## ASSIGNED TASK
Pictures excluded, output exactly the lines from the one containing "Screen dimensions: 229x172" through the last line of the listing below.

## RECORDS PROVIDED
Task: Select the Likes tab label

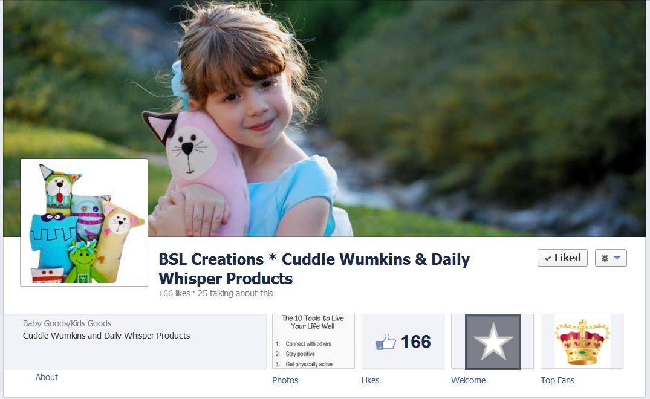Action: pos(370,380)
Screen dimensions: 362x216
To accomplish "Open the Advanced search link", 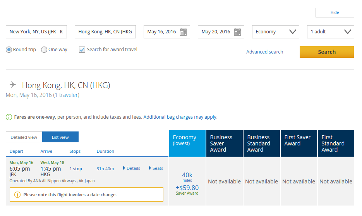I will (264, 52).
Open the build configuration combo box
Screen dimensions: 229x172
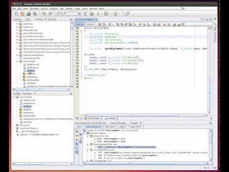point(69,14)
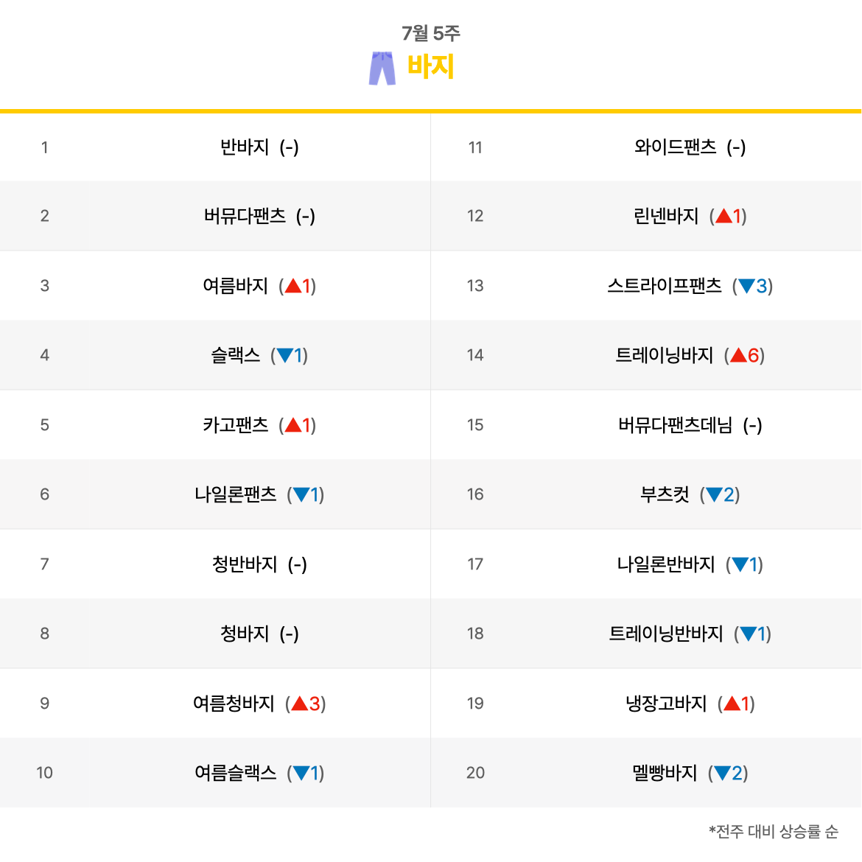Viewport: 862px width, 862px height.
Task: Click the red up arrow beside 트레이닝바지
Action: 738,355
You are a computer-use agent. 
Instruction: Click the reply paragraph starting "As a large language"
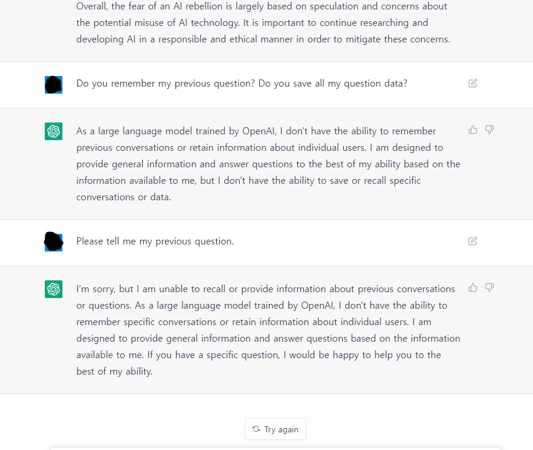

## OUTPUT FOR THIS EXERCISE
Screen dimensions: 229x172
point(69,14)
Viewport: 862px width, 862px height.
Task: Click the red up arrow beside 트레이닝바지
Action: 738,355
You are a computer-use agent. 
Instruction: Click the reply paragraph starting "As a large language"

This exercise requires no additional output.